Eksiklik/açlık ve tamlık/tokluk insana yaşam enerjisi veren temel duygulardandır. Eksiklerimizi kapatarak, tam olmaya çabalarız durmadan. Acıkırız, dürtümüzü doyurmak isteriz. Uykumuz gelir, dinlenerek zindeliğe ulaşmak, ilk hedefimizdir. Ben açım ama o benden daha aç kıyası ile hayat matematiğini ters orantılarla çarpıp bölmek üzerine kuranlar, başkalarının eksiklikleri ile tamlık duygusuna erişmeye çabalasalar da, kendi açlıklarını doyuramazlar.
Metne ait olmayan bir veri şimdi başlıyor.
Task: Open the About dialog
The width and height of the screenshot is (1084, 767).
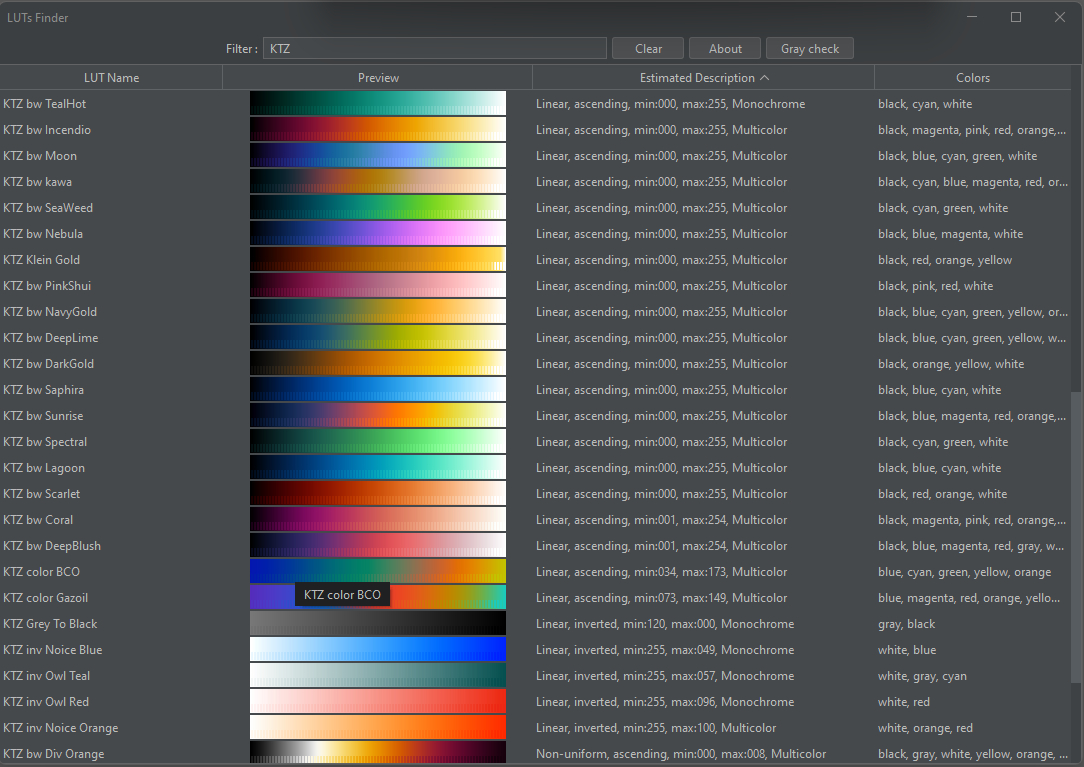Action: [725, 48]
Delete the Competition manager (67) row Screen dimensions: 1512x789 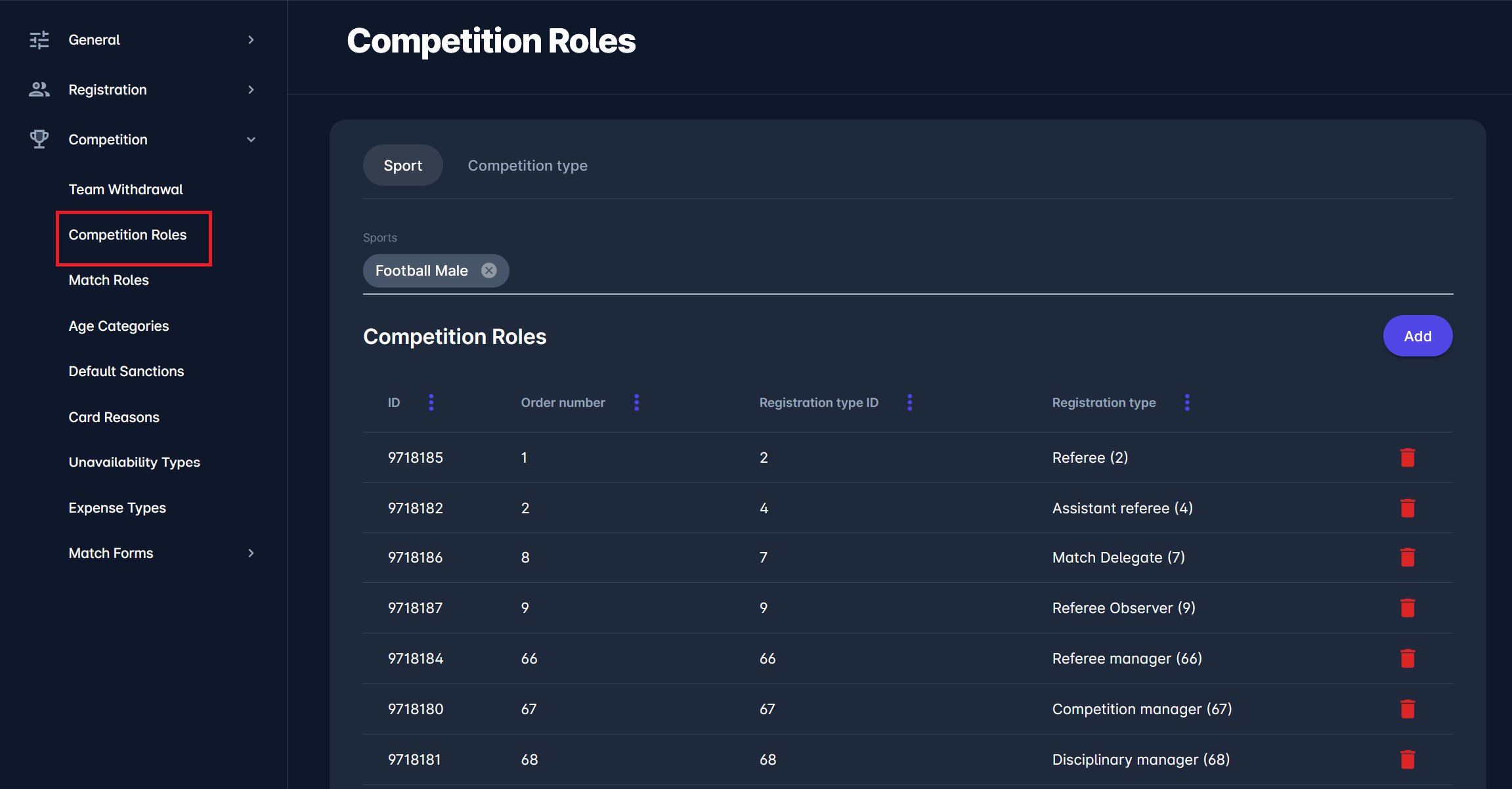(1407, 709)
Açsan açsındır ve kendini kiminle karşılaştırırsan karşılaştır, tokluk duygusuna aç olduğun sürece ulaşamayacaksındır.
Ruhu aç, tamahkar insanlarla ve ruhu tok ve tatminkar insanlar arasında mücadelenin insanlık var oldukça süreceğinin bir başka delilidir bu... Şafak Pavey bir bacağını ve bir kolunu kaybetmekle birlikte, büyük başarılara adını veren, ‘her düşüşten bir kazançla çıkıldığı’nı düşünen bir kadın olarak; Melik Birgin ise iki bacak ve iki kol sahibi olmakla beraber, dönüp başkasının eksiği ile ruhsal açlığını doyurmaya çalışan ve tepkiler yükselince AK Parti yönetimi tarafından partiden ihraç edileceği duyurulan biri olarak anılacak.
Güney Kıbrıs bugünleri de aşar. Komşunun eksiği üzerinden tamlık duygusu yaşamaya çabalayanlarsa yarın daha büyük bir açlık içinde kalabilirler. Ders olsun!